In the excerpt about women at elite colleges and motherhood, since what year has Cynthia E. Russett taught at Yale?

**Reading text**
▽
So will she join the long tradition of famous Ivy League graduates? Not likely. By the time she is 30, this accomplished 19-year-old expects to be a stay-at-home mom.

"My mother's always told me you can't be the best career woman and the best mother at the same time," Ms. Liu said matter-of-factly. "You always have to choose one over the other."

At Yale and other top colleges, women are being groomed to take their place in an ever more diverse professional elite. It is almost taken for granted that, just as they make up half the students at these institutions, they will move into leadership roles on an equal basis with their male classmates.

There is just one problem with this scenario: many of these women say that is not what they want.

Many women at the nation's most elite colleges say they have already decided that they will put aside their careers in favor of raising children. Though some of these students are not planning to have children and some hope to have a family and work full time, many others, like Ms. Liu, say they will happily play a traditional female role, with motherhood their main commitment

Much attention has been focused on career women who leave the work force to rear children. What seems to be changing is that while many women in college two or three decades ago expected to have full-time careers, their daughters, while still in college, say they have already decided to suspend or end their careers when they have children.

"At the height of the women's movement and shortly thereafter, women were much more firm in their expectation that they could somehow combine full-time work with child rearing," said Cynthia E. Russett, a professor of American history who has taught at Yale since 1967. "The women today are, in effect, turning realistic."

Dr. Russett is among more than a dozen faculty members and administrators at the most exclusive institutions who have been on campus for decades and who said in interviews that they had noticed the changing attitude.

Many students say staying home is not a shocking idea among their friends. Shannon Flynn, an 18-year-old from Guilford, Conn., who is a freshman at Harvard, says many of her girlfriends do not want to work full time.
△
**Collected material**
▽
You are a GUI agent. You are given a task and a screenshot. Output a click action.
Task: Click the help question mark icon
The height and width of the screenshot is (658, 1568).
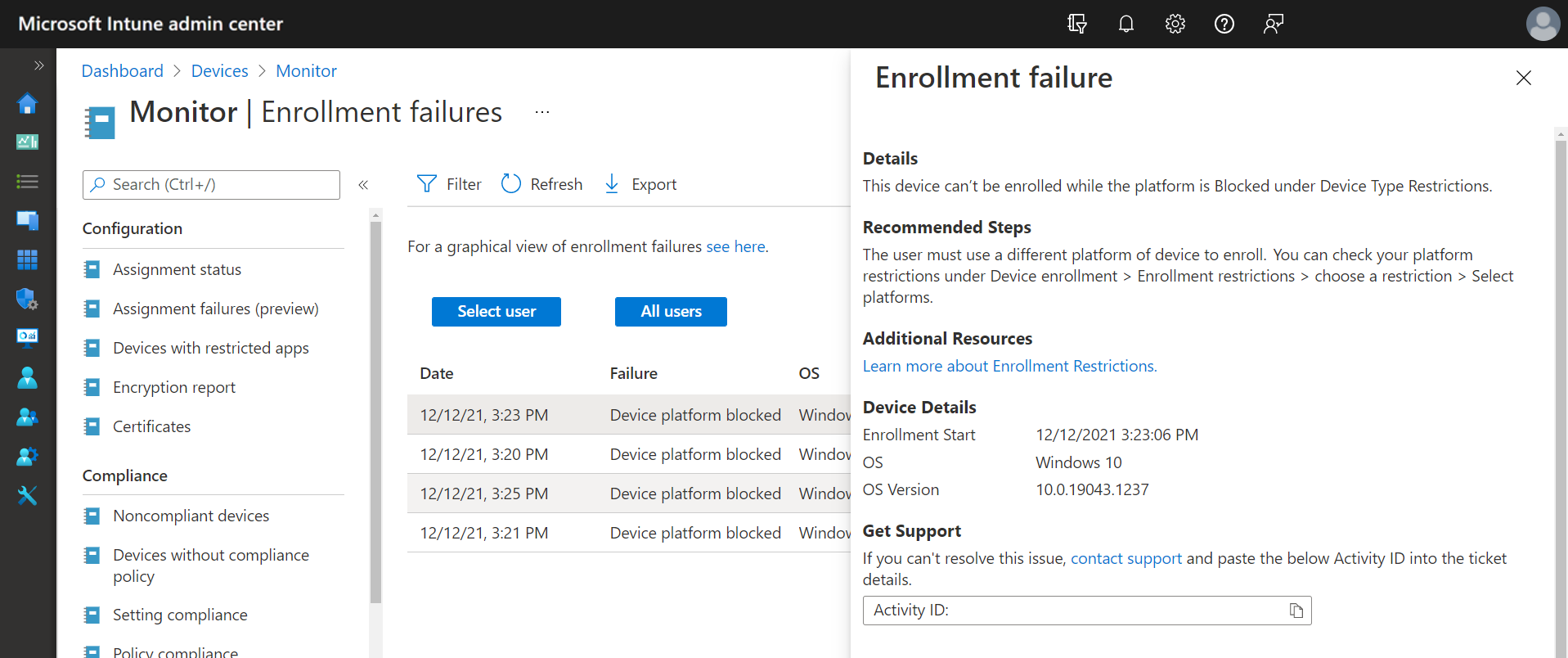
△
**Written response**
1967